Quand on va dans la souffrance utile, c’est une évidence que c’est la vie qui décide. On accueille, et on laisse vraiment la réponse venir, mais ça peut mettre un certain temps. En accueillant la souffrance utile, il y a des réponses qui viennent du silence.

D’une certaine façon, choisir à la place de la vie, c’est toujours aller vers le connu… en évitant d’aller vers l’inconnu que nous propose la vie.

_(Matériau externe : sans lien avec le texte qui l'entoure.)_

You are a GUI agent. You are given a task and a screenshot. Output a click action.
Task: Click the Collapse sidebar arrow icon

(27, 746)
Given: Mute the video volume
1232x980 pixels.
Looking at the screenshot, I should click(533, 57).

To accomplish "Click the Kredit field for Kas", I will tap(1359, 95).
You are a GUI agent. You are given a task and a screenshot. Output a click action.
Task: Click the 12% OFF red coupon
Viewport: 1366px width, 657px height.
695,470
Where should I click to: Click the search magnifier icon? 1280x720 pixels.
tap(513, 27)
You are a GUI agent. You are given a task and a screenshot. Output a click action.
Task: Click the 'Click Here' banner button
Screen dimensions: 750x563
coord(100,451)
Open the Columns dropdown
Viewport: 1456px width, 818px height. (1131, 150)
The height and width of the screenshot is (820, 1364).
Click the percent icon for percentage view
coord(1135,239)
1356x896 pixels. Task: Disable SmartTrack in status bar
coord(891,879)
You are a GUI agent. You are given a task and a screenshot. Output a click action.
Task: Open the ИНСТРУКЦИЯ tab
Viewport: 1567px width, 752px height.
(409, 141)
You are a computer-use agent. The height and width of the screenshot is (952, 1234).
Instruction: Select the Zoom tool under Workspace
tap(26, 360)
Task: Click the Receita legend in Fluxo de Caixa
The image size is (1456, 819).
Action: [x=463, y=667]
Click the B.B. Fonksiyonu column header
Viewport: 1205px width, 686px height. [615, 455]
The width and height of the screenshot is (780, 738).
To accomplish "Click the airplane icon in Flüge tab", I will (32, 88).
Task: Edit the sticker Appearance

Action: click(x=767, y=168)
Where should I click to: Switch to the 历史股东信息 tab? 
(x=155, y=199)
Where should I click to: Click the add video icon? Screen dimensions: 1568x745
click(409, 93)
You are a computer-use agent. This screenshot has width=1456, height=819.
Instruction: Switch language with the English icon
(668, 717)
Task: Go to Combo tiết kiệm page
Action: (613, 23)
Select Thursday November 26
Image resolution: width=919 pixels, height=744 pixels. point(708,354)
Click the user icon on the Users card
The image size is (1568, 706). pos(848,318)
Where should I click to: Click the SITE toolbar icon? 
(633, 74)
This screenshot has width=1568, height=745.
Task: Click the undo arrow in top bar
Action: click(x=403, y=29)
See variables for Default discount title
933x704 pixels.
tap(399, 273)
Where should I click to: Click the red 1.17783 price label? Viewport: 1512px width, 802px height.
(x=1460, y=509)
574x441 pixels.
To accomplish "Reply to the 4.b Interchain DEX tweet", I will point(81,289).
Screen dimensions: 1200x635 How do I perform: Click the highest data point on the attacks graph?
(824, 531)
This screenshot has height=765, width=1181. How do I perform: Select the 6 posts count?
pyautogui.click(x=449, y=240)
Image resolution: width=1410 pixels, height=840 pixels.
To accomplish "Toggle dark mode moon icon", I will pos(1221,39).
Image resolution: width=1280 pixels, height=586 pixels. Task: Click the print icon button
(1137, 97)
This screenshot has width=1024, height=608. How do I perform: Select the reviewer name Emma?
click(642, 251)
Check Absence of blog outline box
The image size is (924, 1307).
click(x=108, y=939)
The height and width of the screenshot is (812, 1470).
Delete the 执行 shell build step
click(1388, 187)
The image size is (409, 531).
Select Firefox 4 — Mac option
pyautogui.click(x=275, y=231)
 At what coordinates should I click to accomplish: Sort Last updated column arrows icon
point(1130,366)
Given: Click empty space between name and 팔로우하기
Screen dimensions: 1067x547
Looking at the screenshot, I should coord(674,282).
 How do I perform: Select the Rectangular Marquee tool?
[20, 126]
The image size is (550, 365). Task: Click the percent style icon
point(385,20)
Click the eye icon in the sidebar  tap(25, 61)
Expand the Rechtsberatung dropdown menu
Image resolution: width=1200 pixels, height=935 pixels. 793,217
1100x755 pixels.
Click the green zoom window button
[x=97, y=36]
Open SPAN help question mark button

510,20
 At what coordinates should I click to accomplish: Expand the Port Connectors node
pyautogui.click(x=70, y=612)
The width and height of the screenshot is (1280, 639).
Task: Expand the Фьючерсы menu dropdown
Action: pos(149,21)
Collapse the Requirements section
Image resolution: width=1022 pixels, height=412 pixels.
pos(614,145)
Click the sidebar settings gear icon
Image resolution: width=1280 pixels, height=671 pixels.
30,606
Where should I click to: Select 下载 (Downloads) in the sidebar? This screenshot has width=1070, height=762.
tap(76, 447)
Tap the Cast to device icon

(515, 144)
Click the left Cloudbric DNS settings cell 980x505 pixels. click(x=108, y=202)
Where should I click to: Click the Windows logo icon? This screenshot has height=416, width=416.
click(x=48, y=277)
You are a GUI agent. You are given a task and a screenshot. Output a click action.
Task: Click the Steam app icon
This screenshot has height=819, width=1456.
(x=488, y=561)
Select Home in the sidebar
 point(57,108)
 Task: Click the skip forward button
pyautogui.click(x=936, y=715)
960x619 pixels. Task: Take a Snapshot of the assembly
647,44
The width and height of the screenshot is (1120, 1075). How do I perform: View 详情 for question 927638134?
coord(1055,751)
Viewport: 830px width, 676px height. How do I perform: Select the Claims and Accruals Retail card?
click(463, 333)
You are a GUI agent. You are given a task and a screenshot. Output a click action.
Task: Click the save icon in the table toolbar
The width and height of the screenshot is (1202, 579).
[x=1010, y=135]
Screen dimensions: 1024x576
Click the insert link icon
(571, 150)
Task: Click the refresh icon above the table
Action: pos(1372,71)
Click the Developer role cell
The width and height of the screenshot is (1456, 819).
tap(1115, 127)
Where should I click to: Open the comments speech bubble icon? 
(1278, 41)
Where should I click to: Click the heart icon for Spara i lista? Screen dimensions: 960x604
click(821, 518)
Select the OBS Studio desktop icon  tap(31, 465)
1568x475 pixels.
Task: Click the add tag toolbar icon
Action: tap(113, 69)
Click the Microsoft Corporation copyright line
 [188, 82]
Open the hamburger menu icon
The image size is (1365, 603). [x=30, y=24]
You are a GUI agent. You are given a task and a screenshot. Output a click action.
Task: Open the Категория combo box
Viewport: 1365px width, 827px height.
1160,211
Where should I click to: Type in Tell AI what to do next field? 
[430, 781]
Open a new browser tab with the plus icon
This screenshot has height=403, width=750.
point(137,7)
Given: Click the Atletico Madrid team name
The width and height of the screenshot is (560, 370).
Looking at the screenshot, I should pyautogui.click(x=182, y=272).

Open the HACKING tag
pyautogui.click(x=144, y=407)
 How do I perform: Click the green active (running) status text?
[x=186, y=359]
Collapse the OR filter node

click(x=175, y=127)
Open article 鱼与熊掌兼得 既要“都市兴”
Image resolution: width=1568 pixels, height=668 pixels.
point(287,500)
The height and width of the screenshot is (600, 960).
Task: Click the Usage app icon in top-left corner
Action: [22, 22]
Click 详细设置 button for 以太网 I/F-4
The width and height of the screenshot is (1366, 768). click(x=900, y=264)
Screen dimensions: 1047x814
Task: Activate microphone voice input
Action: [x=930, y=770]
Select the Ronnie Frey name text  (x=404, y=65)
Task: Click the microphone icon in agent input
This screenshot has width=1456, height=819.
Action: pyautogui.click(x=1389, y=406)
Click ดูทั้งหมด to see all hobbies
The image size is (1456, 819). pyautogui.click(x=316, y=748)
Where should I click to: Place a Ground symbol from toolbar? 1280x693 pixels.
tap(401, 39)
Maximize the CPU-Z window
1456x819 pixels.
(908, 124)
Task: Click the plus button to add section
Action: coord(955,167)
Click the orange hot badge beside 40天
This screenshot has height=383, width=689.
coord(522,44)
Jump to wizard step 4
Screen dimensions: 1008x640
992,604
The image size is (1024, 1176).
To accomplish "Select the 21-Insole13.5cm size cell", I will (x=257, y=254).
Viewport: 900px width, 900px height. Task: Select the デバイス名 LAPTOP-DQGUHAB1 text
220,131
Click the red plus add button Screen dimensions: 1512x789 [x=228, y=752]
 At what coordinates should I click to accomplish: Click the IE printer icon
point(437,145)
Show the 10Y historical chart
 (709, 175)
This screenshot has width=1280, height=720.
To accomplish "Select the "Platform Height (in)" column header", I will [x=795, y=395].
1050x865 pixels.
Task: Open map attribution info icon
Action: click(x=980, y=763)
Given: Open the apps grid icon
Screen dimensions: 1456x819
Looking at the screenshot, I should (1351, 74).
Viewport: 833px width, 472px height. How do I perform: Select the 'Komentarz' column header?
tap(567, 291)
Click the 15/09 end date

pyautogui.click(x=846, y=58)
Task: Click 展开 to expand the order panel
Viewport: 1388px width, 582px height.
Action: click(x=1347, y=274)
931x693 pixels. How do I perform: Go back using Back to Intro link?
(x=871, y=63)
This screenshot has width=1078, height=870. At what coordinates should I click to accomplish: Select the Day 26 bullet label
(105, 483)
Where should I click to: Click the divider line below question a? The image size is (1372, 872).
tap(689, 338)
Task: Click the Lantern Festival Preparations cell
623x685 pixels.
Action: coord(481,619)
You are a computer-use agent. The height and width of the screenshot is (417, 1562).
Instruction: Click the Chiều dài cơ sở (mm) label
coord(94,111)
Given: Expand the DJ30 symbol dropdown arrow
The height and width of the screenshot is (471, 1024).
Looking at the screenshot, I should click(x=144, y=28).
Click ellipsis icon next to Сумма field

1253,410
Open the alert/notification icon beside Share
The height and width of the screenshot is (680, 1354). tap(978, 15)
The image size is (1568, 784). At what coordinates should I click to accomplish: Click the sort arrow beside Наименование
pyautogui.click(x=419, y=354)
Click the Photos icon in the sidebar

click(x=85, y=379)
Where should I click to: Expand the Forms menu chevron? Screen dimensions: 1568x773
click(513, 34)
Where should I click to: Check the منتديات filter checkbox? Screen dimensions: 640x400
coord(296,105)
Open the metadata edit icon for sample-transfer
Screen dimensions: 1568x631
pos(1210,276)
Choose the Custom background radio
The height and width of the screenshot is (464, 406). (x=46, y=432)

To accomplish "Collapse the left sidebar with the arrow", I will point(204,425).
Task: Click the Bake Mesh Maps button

Il y a un autre élément : quand je sais que la vie décide, c’est quelque chose d’agréable, je vis ça avec gratitude, comme un cadeau. Et je sais bien faire la différence entre la gratitude que peut avoir l’identité, et cette gratitude qui s’unit avec la vie, qui me traverse totalement. Pourtant, dans l’effort que je fais pour suivre ce que la vie me dicte – car pour moi, c’est dicté, c’est un absolutisme en quelque sorte – dans cet effort pour me soumettre à ce que la vie me demande, je ne pense pas à ces moments de gratitude. Ce n’est pas lié. C’est l’identité qui pourrait créer un lien, qui pourrait récupérer. Et ça, c’est dangereux.

En fait, le seul choix qu’on ait, c’est l’engagement de suivre la vie.

Et de ne pas être un obstacle à son évolution.

La vie offre des opportunités, soit on les suit, soit on ne les suit pas. C’est pour ça que c’est important, la question du mensonge personnel : dès qu’on n’est pas dans le mensonge personnel, on est à l’écoute de la vie.

Voilà la réponse à la question !

Lorsqu’on reste sincère, la vie nous offre des occasions, elle nous pousse. Par contre, quand on sait, et qu’on fait semblant de ne pas savoir, c’est le pire.

Oui, le mensonge personnel, c’est faire mine de ne pas savoir, alors qu’on sait.
Autre façon de le dire : on est foutu dès qu’il y a évitement de la souffrance utile. On synthétise tout avec ça ! C’est vrai, le mensonge personnel, c’est simplement de se faire croire qu’on ne sait pas.

Tout à fait ! Et dans la vidéo avec Denise Desjardins, Stephen Jourdain revient toujours à ça : on peut mentir aux autres, mais pas à soi-même. C’est essentiel.
Je porte le souvenir en moi de la décision que j’ai prise, enfant, de remettre à plus tard « quand je serai grande », et de tenir la promesse de devenir libre en moi, et ne plus me sentir séparée. Je me souviens aussi du choc ressenti, adolescente, en écoutant mon grand frère qui avait décidé de partir ailleurs pour trouver la liberté intérieure, alors que je réalisais qu’elle était juste là, à l’intérieur de lui-même.
La décision existentielle est un acte où je m’engage à laisser décider la vie. C’est avec détermination et résolution que je m’y tiens, en renonçant à toute attente d’obtenir un quelconque résultat. Se mourir à soi-même est une phase préalable et obligatoire dans ce contrat sans concession de laisser décider la vie. Alors, c’est la vie qui décide qu’on la serve dans l’action, au gré de nos qualités naturelles, dans l’expression de notre valeur de base et de l’écoute du cœur.
C’est seulement quand on est dans la décision en acte, de laisser décider la vie, que la vie décide de nous animer à travers ce que l’on est, pour la servir en s’offrant à elle dans cette entière responsabilité partagée du « je suis », dans le mouvement vivant du jeu de la vie.